Please output as a JSON list of strings the lines of the records starting with the line with "886x538 pixels. How" and going on through the end of the records, one string per line, with blank lines left out and the pictures left out.

● ● ● ●

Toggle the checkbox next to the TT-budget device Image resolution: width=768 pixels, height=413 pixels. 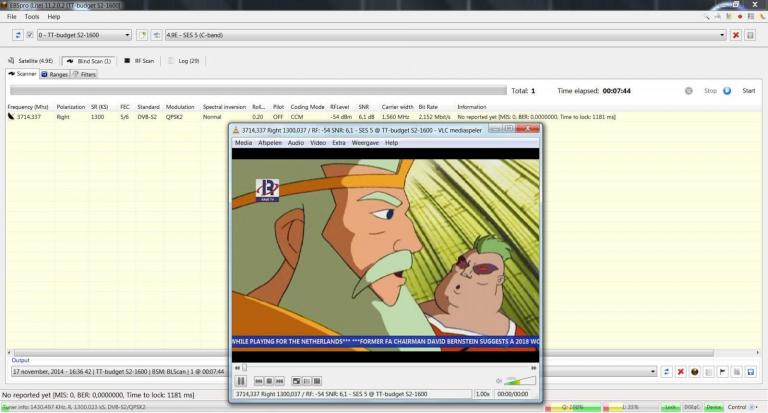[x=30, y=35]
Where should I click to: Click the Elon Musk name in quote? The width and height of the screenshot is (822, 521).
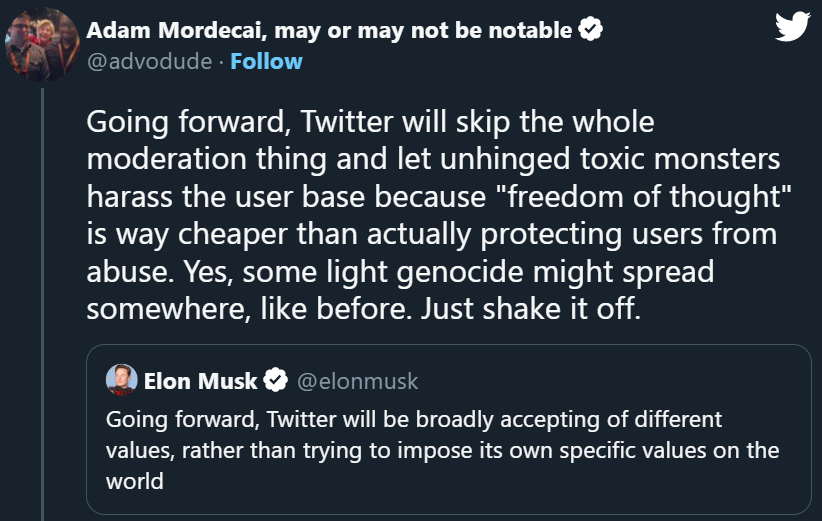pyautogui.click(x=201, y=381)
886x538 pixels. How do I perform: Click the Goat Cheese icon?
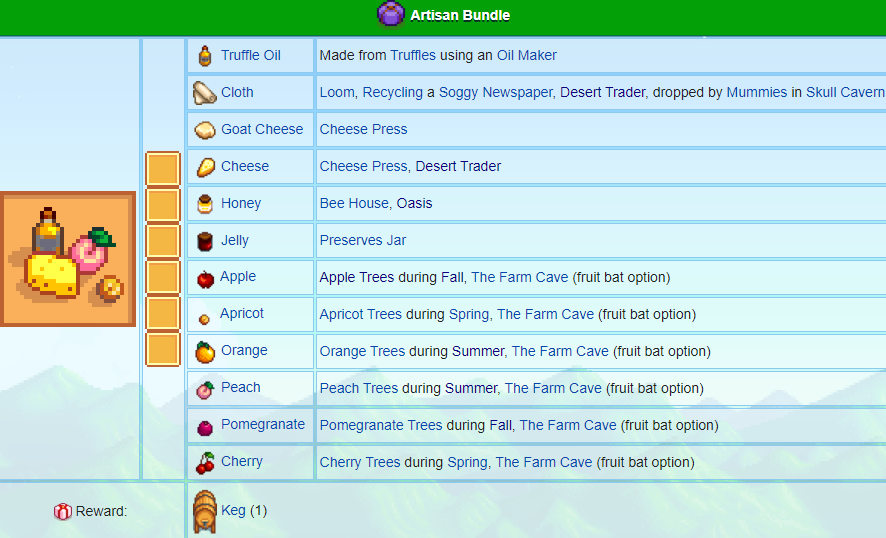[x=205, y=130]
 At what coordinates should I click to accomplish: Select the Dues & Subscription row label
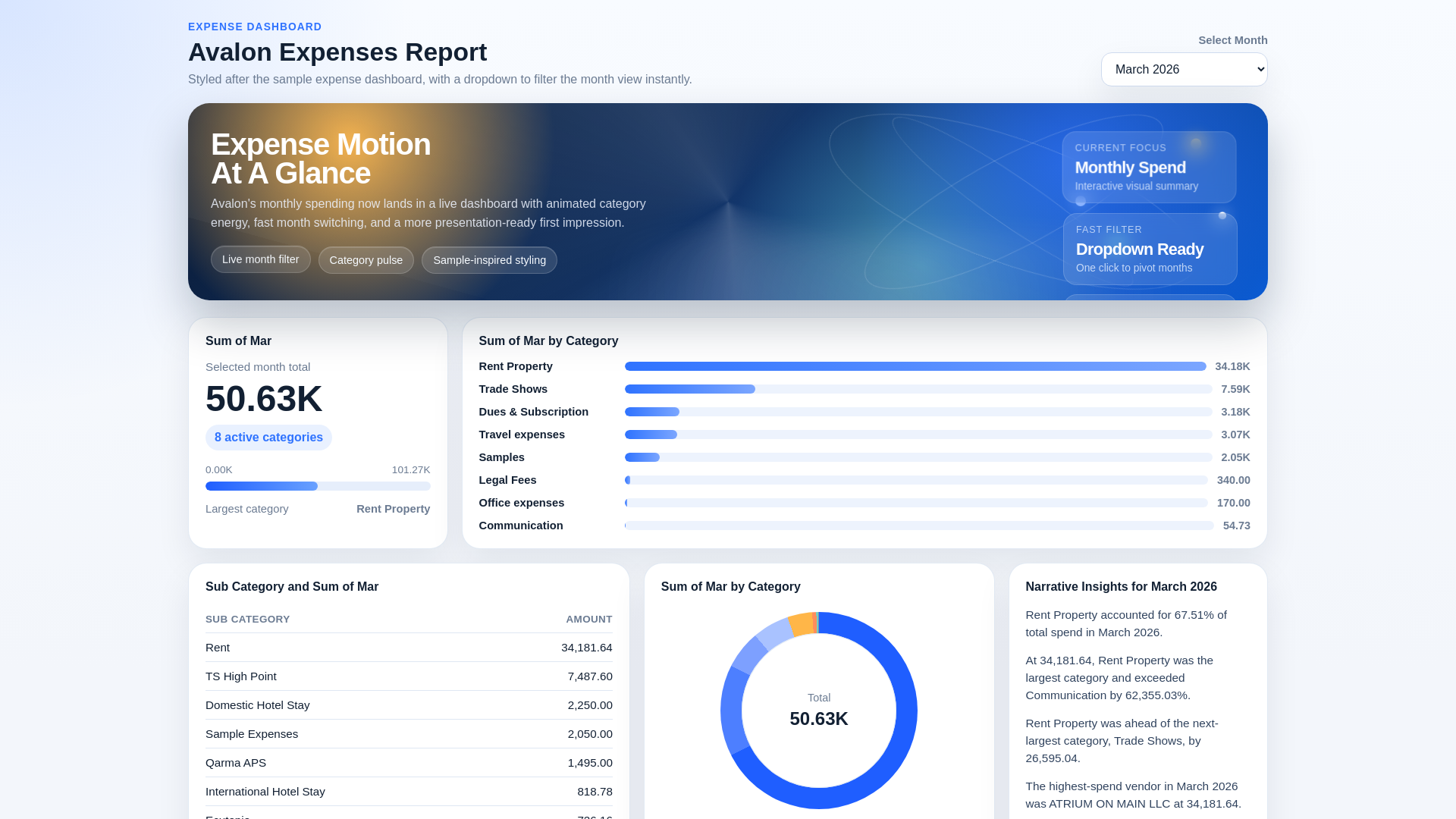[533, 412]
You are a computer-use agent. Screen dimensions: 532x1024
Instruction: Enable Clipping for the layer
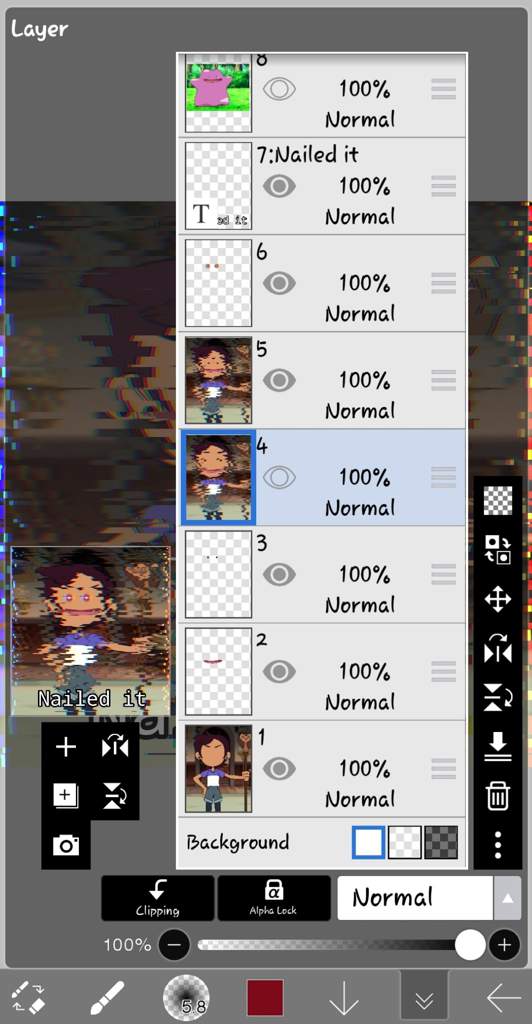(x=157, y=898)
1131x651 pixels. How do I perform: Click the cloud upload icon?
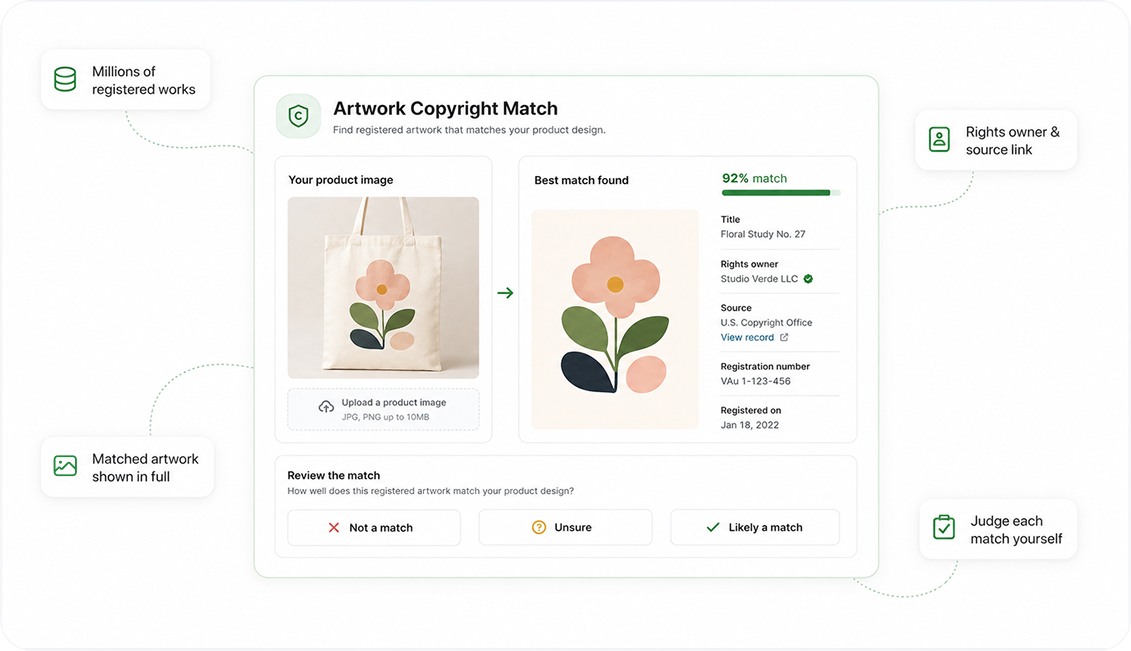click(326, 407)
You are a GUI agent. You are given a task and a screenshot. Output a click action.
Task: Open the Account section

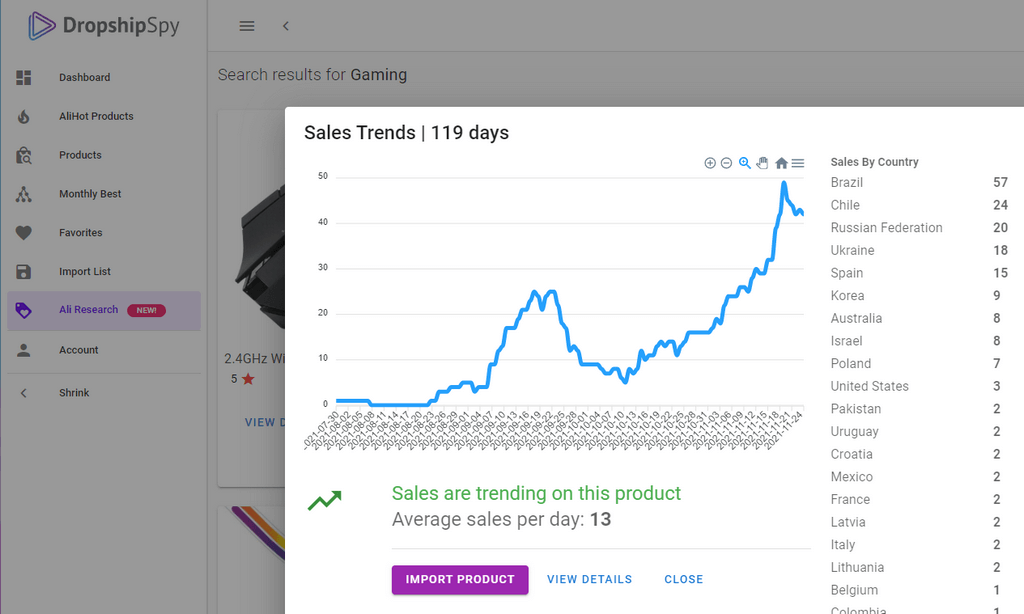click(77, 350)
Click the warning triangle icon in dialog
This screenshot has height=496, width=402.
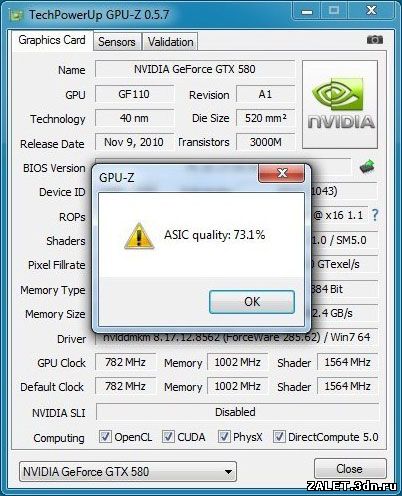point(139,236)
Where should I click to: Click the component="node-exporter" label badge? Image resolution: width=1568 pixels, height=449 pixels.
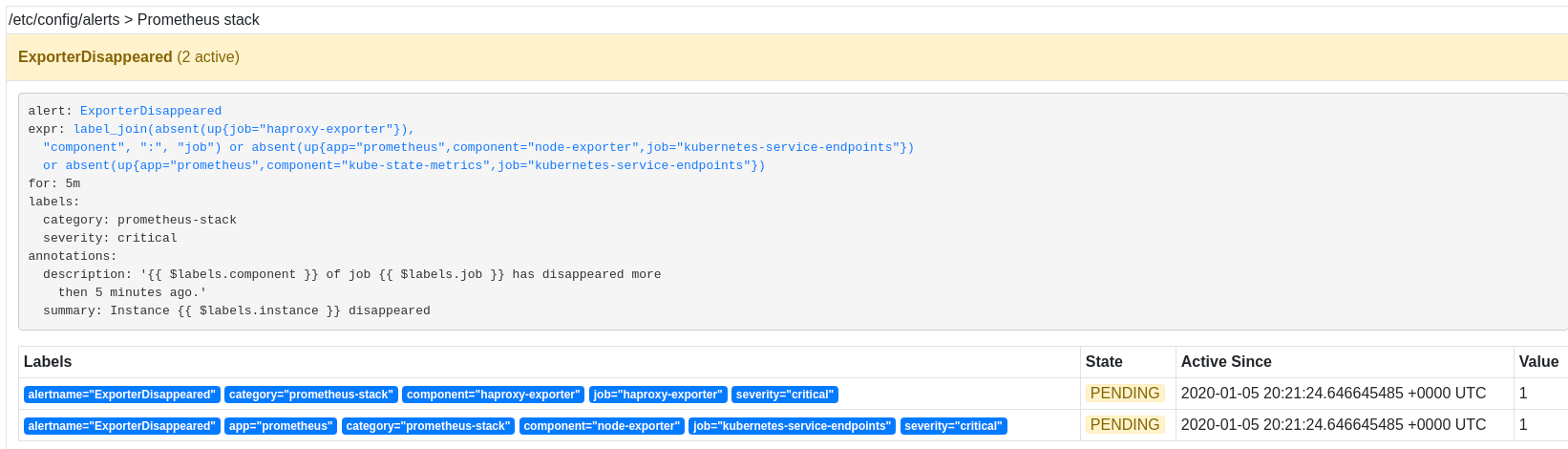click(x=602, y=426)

● ● ● ●

> The output:
[
  "886x538 pixels. How do I perform: Click the Goat Cheese icon?",
  "[x=205, y=130]",
  " At what coordinates should I click to accomplish: Select the Dues & Subscription row label",
  "[533, 412]",
  "You are a computer-use agent. Screen dimensions: 532x1024",
  "Instruction: Enable Clipping for the layer",
  "(x=157, y=898)",
  "1131x651 pixels. How do I perform: Click the cloud upload icon?",
  "click(326, 407)",
  "You are a GUI agent. You are given a task and a screenshot. Output a click action.",
  "Task: Open the Account section",
  "click(77, 350)",
  "Click the warning triangle icon in dialog",
  "This screenshot has height=496, width=402.",
  "point(139,236)",
  "Where should I click to: Click the component=\"node-exporter\" label badge? Image resolution: width=1568 pixels, height=449 pixels.",
  "click(x=602, y=426)"
]